Part I
Introduction
Chapter 1
Outline of the Physics
In this chapter the revolutions in physics and their main developments are outlined. There have been two revolutions in physics, which did not occur in isolation but were part of wider cultural revolutions. The first revolution in physics, which led to Newtonian physics,1 was part of a cultural revolution that was also about the replacing of the scholastic tradition by Erasmian humanism, as has been well argued by Barbara Shapiro.2 In the seventeenth century the new scientific ideas were shared by the educated in England and became an integral part of their culture.3 The second cultural revolution, which began at the end of the nineteenth century, led to modernism and postmodernism. In physics, the revolution was caused by the realization that Newtonian physics, while it explained most physical phenomena on a macroscale, was not exact at either the incredibly small scale or on the very large cosmic scale. Pure physics, while an important influence on the general modernist and postmodernist culture has perhaps not played quite such large role in this second cultural revolution. However, if pure physics is combined with the applied physics of modern technology, its influence on culture has been even greater. However the effect of technology on culture, which has always been important,4 is not considered here.

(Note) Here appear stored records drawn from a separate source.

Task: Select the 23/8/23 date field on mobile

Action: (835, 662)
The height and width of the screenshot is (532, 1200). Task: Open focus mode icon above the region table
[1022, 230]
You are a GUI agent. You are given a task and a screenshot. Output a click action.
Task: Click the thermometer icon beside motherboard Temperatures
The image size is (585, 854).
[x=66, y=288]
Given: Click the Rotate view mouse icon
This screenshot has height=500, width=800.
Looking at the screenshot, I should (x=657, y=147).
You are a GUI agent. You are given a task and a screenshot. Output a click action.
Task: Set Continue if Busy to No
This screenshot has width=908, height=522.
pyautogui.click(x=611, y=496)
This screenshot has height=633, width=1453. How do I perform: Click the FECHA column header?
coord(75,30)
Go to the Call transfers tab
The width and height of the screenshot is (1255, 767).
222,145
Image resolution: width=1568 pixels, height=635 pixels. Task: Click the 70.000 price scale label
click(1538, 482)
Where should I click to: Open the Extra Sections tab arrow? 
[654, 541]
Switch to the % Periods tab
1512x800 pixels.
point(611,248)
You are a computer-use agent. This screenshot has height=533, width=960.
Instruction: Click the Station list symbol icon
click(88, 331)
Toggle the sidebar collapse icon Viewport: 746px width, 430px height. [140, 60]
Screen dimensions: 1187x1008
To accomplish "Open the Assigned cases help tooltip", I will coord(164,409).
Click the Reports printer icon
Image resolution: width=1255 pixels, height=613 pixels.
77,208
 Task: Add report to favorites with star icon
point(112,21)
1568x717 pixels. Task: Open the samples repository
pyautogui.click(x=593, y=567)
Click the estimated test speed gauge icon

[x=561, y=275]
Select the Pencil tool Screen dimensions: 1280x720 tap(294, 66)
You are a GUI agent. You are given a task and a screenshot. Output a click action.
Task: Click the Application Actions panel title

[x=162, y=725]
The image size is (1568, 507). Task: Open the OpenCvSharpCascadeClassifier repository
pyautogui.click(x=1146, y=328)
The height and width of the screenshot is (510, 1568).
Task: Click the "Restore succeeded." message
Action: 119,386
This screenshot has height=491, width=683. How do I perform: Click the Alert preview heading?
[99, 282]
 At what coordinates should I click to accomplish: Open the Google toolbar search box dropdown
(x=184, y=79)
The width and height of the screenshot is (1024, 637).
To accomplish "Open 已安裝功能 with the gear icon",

The fundamental principles of classical physics were established by Isaac Newton (1643–1727) in his epoch-making Philosophiae Naturali Principia Mathematica,5 commonly known as the Principia, first published in 1687 and in his Opticks6 published in 1704. Newtonian physics has been continually evolving since then. The world of Newtonian physics is mechanical. Every effect has its cause and if everything was known at a certain date, in theory, everything after then could be predicted. By the end of the nineteenth century it was clear that some predictions of Newtonian physics were not correct. Modern physics, which is not mechanical, is not completely deterministic.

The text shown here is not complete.